Exercise goal - Every record that follows should be written out again without any change.

The data -
┌──

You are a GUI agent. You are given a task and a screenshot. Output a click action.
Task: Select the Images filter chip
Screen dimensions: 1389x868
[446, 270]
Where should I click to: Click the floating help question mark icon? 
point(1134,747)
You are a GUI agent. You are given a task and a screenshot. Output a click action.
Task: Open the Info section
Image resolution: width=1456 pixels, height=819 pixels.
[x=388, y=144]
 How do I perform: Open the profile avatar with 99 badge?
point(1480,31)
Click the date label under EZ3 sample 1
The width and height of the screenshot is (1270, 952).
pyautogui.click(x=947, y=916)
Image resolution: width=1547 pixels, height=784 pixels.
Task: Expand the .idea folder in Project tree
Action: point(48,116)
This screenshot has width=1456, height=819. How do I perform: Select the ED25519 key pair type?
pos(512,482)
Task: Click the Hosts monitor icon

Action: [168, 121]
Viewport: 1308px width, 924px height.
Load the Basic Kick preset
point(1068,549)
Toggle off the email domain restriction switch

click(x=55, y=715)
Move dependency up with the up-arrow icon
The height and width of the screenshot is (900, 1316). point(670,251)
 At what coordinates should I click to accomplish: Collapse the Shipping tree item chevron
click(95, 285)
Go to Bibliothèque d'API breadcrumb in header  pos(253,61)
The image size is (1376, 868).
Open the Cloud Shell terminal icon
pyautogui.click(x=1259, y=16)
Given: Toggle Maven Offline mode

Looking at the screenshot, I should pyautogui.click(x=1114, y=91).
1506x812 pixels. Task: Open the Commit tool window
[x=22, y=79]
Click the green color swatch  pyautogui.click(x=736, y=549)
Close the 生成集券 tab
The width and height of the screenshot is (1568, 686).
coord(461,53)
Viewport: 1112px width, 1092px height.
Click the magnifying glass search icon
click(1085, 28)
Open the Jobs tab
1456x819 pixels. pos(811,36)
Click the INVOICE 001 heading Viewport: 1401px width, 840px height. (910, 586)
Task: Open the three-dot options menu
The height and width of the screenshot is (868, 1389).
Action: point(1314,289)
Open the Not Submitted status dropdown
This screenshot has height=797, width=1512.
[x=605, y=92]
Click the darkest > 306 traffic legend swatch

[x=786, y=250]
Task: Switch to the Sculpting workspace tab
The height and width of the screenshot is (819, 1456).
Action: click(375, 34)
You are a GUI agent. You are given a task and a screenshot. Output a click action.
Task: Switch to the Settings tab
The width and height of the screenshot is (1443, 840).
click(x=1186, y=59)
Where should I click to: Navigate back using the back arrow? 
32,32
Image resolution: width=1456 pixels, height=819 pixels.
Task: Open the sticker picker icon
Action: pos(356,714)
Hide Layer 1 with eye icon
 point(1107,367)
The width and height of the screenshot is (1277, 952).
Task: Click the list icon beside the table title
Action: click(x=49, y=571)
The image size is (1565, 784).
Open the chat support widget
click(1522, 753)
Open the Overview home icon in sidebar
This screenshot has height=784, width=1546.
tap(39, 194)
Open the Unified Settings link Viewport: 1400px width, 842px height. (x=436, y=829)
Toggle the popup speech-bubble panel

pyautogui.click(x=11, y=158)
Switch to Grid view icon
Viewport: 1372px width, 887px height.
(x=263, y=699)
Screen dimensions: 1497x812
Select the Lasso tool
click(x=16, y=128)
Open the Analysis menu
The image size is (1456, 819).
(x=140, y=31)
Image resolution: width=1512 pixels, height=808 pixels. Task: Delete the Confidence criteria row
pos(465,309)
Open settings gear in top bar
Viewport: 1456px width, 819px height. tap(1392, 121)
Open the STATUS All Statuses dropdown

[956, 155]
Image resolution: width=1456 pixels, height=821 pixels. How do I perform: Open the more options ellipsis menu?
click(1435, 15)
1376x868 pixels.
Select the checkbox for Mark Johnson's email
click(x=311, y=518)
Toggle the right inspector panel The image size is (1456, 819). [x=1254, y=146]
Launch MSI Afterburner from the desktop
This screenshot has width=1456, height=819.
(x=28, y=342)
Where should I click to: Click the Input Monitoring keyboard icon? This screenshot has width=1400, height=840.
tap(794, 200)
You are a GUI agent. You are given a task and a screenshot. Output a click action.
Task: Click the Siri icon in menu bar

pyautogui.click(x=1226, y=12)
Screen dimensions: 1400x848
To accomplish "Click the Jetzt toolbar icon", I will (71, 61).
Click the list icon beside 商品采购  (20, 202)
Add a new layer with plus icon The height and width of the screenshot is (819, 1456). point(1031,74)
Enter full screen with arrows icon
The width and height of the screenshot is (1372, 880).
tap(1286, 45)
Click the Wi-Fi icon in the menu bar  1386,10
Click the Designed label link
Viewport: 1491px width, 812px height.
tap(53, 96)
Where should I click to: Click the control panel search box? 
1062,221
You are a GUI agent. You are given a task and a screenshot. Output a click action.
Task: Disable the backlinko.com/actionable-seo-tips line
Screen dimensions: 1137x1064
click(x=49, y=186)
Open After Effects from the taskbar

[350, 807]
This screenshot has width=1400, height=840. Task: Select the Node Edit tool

└──

Your solution -
You are a GUI agent. You are given a task and a screenshot. Output a click action.
Task: Select the Images filter chip
Screen dimensions: 1389x868
[446, 270]
Where should I click to: Click the floating help question mark icon? 
point(1134,747)
You are a GUI agent. You are given a task and a screenshot. Output a click action.
Task: Open the Info section
Image resolution: width=1456 pixels, height=819 pixels.
[x=388, y=144]
 How do I perform: Open the profile avatar with 99 badge?
point(1480,31)
Click the date label under EZ3 sample 1
The width and height of the screenshot is (1270, 952).
pyautogui.click(x=947, y=916)
Image resolution: width=1547 pixels, height=784 pixels.
Task: Expand the .idea folder in Project tree
Action: point(48,116)
This screenshot has width=1456, height=819. How do I perform: Select the ED25519 key pair type?
pos(512,482)
Task: Click the Hosts monitor icon

Action: [168, 121]
Viewport: 1308px width, 924px height.
Load the Basic Kick preset
point(1068,549)
Toggle off the email domain restriction switch

click(x=55, y=715)
Move dependency up with the up-arrow icon
The height and width of the screenshot is (900, 1316). point(670,251)
 At what coordinates should I click to accomplish: Collapse the Shipping tree item chevron
click(95, 285)
Go to Bibliothèque d'API breadcrumb in header  pos(253,61)
The image size is (1376, 868).
Open the Cloud Shell terminal icon
pyautogui.click(x=1259, y=16)
Given: Toggle Maven Offline mode

Looking at the screenshot, I should pyautogui.click(x=1114, y=91).
1506x812 pixels. Task: Open the Commit tool window
[x=22, y=79]
Click the green color swatch  pyautogui.click(x=736, y=549)
Close the 生成集券 tab
The width and height of the screenshot is (1568, 686).
coord(461,53)
Viewport: 1112px width, 1092px height.
Click the magnifying glass search icon
click(1085, 28)
Open the Jobs tab
1456x819 pixels. pos(811,36)
Click the INVOICE 001 heading Viewport: 1401px width, 840px height. (910, 586)
Task: Open the three-dot options menu
The height and width of the screenshot is (868, 1389).
Action: point(1314,289)
Open the Not Submitted status dropdown
This screenshot has height=797, width=1512.
[x=605, y=92]
Click the darkest > 306 traffic legend swatch

[x=786, y=250]
Task: Switch to the Sculpting workspace tab
The height and width of the screenshot is (819, 1456).
Action: click(375, 34)
You are a GUI agent. You are given a task and a screenshot. Output a click action.
Task: Switch to the Settings tab
The width and height of the screenshot is (1443, 840).
click(x=1186, y=59)
Where should I click to: Navigate back using the back arrow? 
32,32
Image resolution: width=1456 pixels, height=819 pixels.
Task: Open the sticker picker icon
Action: pos(356,714)
Hide Layer 1 with eye icon
 point(1107,367)
The width and height of the screenshot is (1277, 952).
Task: Click the list icon beside the table title
Action: click(x=49, y=571)
The image size is (1565, 784).
Open the chat support widget
click(1522, 753)
Open the Overview home icon in sidebar
This screenshot has height=784, width=1546.
tap(39, 194)
Open the Unified Settings link Viewport: 1400px width, 842px height. (x=436, y=829)
Toggle the popup speech-bubble panel

pyautogui.click(x=11, y=158)
Switch to Grid view icon
Viewport: 1372px width, 887px height.
(x=263, y=699)
Screen dimensions: 1497x812
Select the Lasso tool
click(x=16, y=128)
Open the Analysis menu
The image size is (1456, 819).
(x=140, y=31)
Image resolution: width=1512 pixels, height=808 pixels. Task: Delete the Confidence criteria row
pos(465,309)
Open settings gear in top bar
Viewport: 1456px width, 819px height. tap(1392, 121)
Open the STATUS All Statuses dropdown

[956, 155]
Image resolution: width=1456 pixels, height=821 pixels. How do I perform: Open the more options ellipsis menu?
click(1435, 15)
1376x868 pixels.
Select the checkbox for Mark Johnson's email
click(x=311, y=518)
Toggle the right inspector panel The image size is (1456, 819). [x=1254, y=146]
Launch MSI Afterburner from the desktop
This screenshot has width=1456, height=819.
(x=28, y=342)
Where should I click to: Click the Input Monitoring keyboard icon? This screenshot has width=1400, height=840.
tap(794, 200)
You are a GUI agent. You are given a task and a screenshot. Output a click action.
Task: Click the Siri icon in menu bar

pyautogui.click(x=1226, y=12)
Screen dimensions: 1400x848
To accomplish "Click the Jetzt toolbar icon", I will (71, 61).
Click the list icon beside 商品采购  (20, 202)
Add a new layer with plus icon The height and width of the screenshot is (819, 1456). point(1031,74)
Enter full screen with arrows icon
The width and height of the screenshot is (1372, 880).
tap(1286, 45)
Click the Wi-Fi icon in the menu bar  1386,10
Click the Designed label link
Viewport: 1491px width, 812px height.
tap(53, 96)
Where should I click to: Click the control panel search box? 
1062,221
You are a GUI agent. You are given a task and a screenshot. Output a click action.
Task: Disable the backlinko.com/actionable-seo-tips line
Screen dimensions: 1137x1064
click(x=49, y=186)
Open After Effects from the taskbar

[350, 807]
This screenshot has width=1400, height=840. Task: Select the Node Edit tool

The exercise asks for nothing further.